CHARLOTTE, N.C. (WJZY) – Republican lawmakers are getting closer to repealing a Jim Crow-era pistol permit law.

Still, Mecklenburg County’s first African American Sheriff, Garry McFadden, thinks it’s a bad idea.

Although many claim the pistol purchasing permit law was established to keep African Americans from obtaining guns, Sheriff Garry McFadden says it serves an important purpose in current times and wants to keep it in place.

If written into law, repealing the pistol purchase permit law will remove the step of getting a county sheriff to sign off on an application to buy a handgun.

“Sure, the law was racist in 1919, but now, we’re here, now saying allow the sheriff to do their job,” McFadden said. “Allow the sheriff to be the sounding board and allow us, who our citizens elect to be in our counties, to give us the final say so on who should have a permit and not.”

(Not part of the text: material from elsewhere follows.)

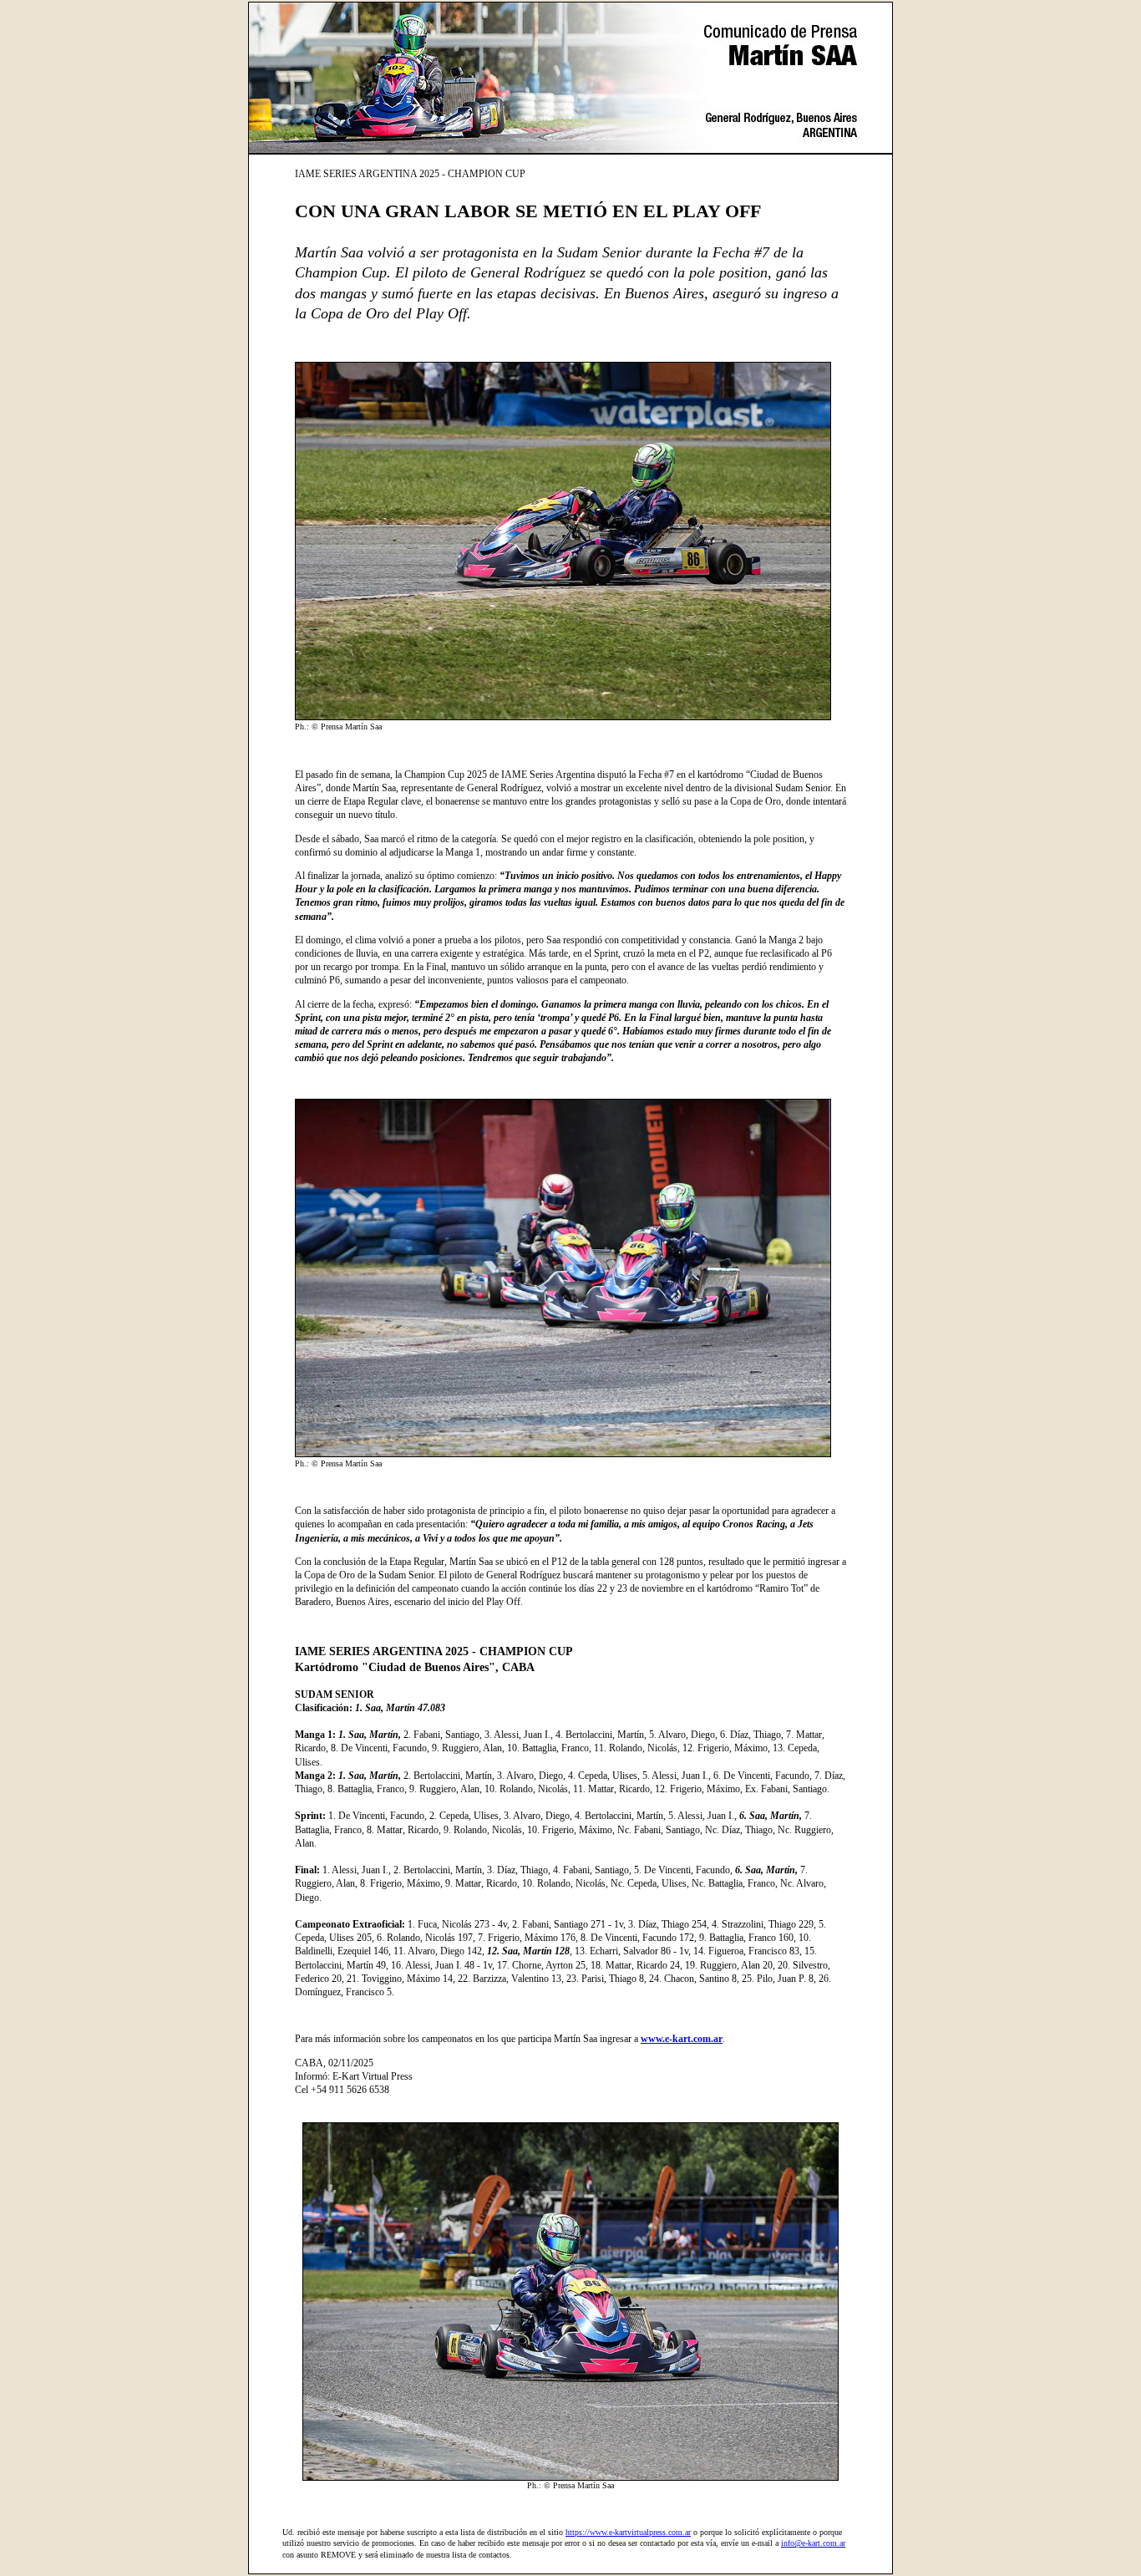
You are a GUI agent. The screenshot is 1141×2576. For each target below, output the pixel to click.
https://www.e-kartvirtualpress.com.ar (628, 2532)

McFadden says his vetting process is much more thorough than NICS, the FBI’s national system that checks records on people who might be disqualified from receiving firearms.

But some Republican lawmakers feel McFadden, and other North Carolina sheriffs, are abusing their power and not signing off on pistol permit applications for people who should be approved.

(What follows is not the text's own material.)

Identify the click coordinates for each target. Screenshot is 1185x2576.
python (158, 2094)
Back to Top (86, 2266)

“I’m not surprised one bit that he does not like what we’re doing because this is going to interfere with his way of controlling guns,” Representative Jeff McNeely said. “But it’s controlling guns for honest people, not for criminals.”t

McNeely voted yes to repeal the pistol purchase permit law.

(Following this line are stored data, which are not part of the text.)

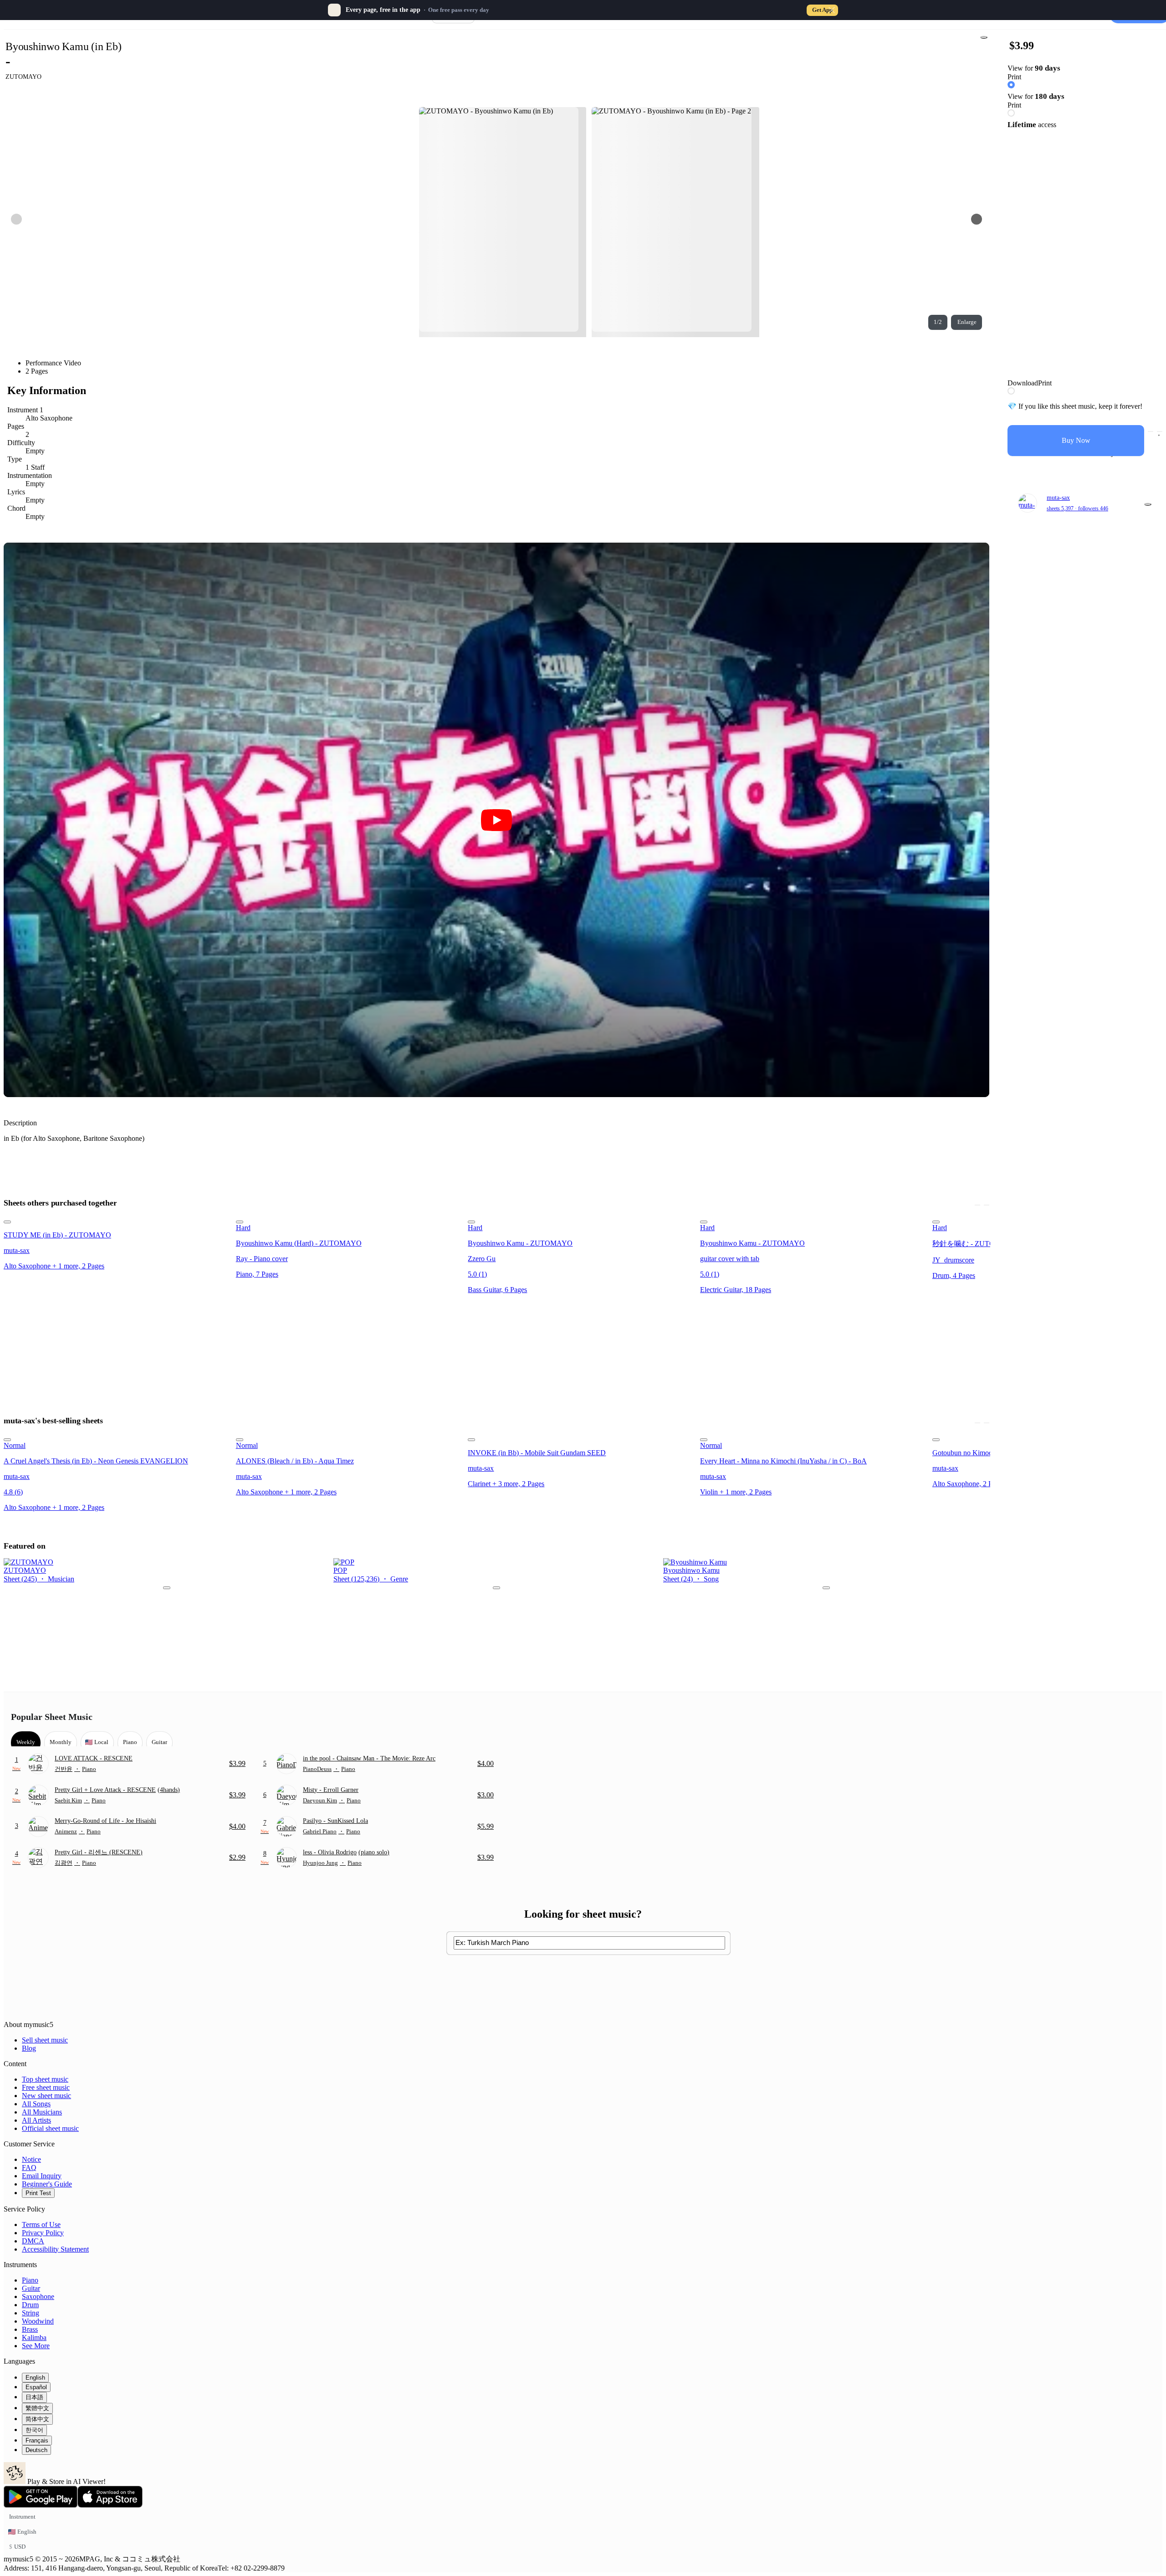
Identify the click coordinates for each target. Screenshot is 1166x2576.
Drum (30, 2305)
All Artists (36, 2120)
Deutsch (36, 2450)
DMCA (33, 2241)
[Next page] (976, 219)
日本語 (34, 2397)
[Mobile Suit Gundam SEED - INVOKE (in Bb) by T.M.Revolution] (581, 1437)
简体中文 (37, 2419)
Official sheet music (50, 2128)
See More (36, 2346)
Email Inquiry (41, 2176)
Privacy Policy (43, 2233)
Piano (30, 2280)
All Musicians (42, 2112)
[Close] (831, 10)
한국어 (34, 2430)
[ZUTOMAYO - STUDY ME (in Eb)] (117, 1220)
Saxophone (38, 2296)
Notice (31, 2159)
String (30, 2313)
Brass (30, 2329)
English (35, 2377)
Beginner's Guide (47, 2184)
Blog (29, 2048)
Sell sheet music (45, 2040)
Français (37, 2440)
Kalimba (34, 2337)
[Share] (983, 37)
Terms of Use (41, 2224)
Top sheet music (45, 2079)
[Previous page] (16, 219)
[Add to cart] (1150, 431)
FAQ (29, 2167)
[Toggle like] (1159, 431)
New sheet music (46, 2095)
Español (36, 2387)
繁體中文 (37, 2408)
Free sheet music (46, 2087)
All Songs (36, 2104)
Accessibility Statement (55, 2249)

Republican lawmakers have also pointed out the original law was passed in 1919 with the intent to discriminate against African Americans by not allowing them to purchase firearms. But researchers from the Duke Center for Firearms law didn’t necessarily find specific historical evidence racial discrimination was the law’s purpose.

“The takeaway, which isn’t maybe a satisfying one, is just that it’s really tough to generalize. And my suspicion is it just means that the law was being applied differently in different places across the state,” said Andrew Willinger, Duke Center for Firearms Law.

But McNeely disagrees and thinks it’s quite obvious what the initial intentions of this law really were.

“It’s a well-known fact you could go and look at the gun registry in there and try to trace that lineage and seeing if they were white or black, and I think you would find very, very few [were black],” McNeely said.

Nevertheless, McNeely isn’t supporting the repeal of this law strictly because of its jim crow past but rather to make it easier for people to obtain firearms lawfully. But McFadden wants to vet these applications himself and make sure there aren’t any signs of mental issues before issuing a permit.

“I’m going to go the extra step. I’m going to look at all the records. I’m going to go to a mental institution,” McFadden said. “I’m going to go to the VA, and we’re going to have my staff to look through all the paperwork to make that solid sound decision on whether we are giving the right permit to the right person.”

The repeal of the pistol purchase permit law passed through N.C. House; now it’s awaiting a vote in the Senate.

To get written into law, it has to get past Governor Cooper.